I got T5 in US$ from US stock dividends... When I auto-filled (from turbotax), it has all amounts in US$ with source country US... Should I manually to convert all values into CAD$ using BoC FX rate? and if yes, should I still leave source country US?


----------



## gardner (Feb 13, 2014)

Make sure box 27 says that the amount is USD. If it is blank or says CAD then the amounts have already been converted. I think T5s are generally issued in the actual currency, so it could well be USD and you will have to manually convert the values.

It is generally safe to use the Bank of Canada average rate for 2020 (1.3415) but you might have tracked the actual exchange rates on the dates you received payments or have tracked the actual exchange rate you received on converted amounts. It is permissible and fair to use any of these rates, but it is required that you be consistent in how you do conversions. Safest for most people and least likely to raise eyebrows at the CRA is to use the BOC average rate.


----------



## james4beach (Nov 15, 2012)

gardner said:


> Make sure box 27 says that the amount is USD. If it is blank or says CAD then the amounts have already been converted. I think T5s are generally issued in the actual currency, so it could well be USD and you will have to manually convert the values.

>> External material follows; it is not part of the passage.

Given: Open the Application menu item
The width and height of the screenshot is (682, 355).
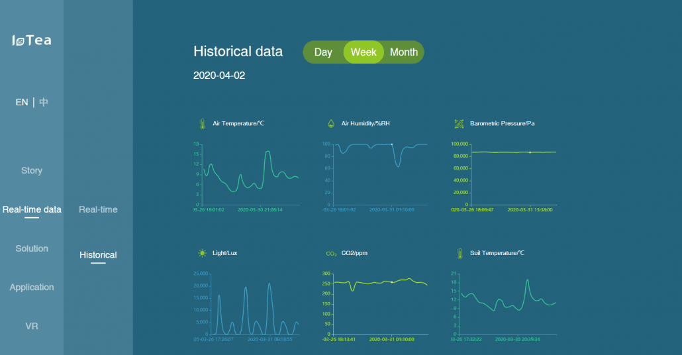Looking at the screenshot, I should (32, 287).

I have a foreign income T5 that matches what you say.

Box 15 (Foreign Income) says 460
Box 27 says USD

This is showing 460 USD of dividends, which should be converted at the average rate for the year, 1.3415
This results in $617 of foreign income


----------



## gibor365 (Apr 1, 2011)

OK, so my understanding that I need to modify Box 15 and box 16 by multiplying amounts by 1.3415, correct?


----------



## Numbersman61 (Jan 26, 2015)

gibor365 said:


> OK, so my understanding that I need to modify Box 15 and box 16 by multiplying amounts by 1.3415, correct?


Correct


----------



## Eclectic12 (Oct 20, 2010)

OOH ... the US based transfer agent is only providing a US tax form so autofilling from CRA is not an option for me.

OTOH ... when I manually enter the USD amounts, the tax software does the conversion to CAD, based on the BoC rate automatically. 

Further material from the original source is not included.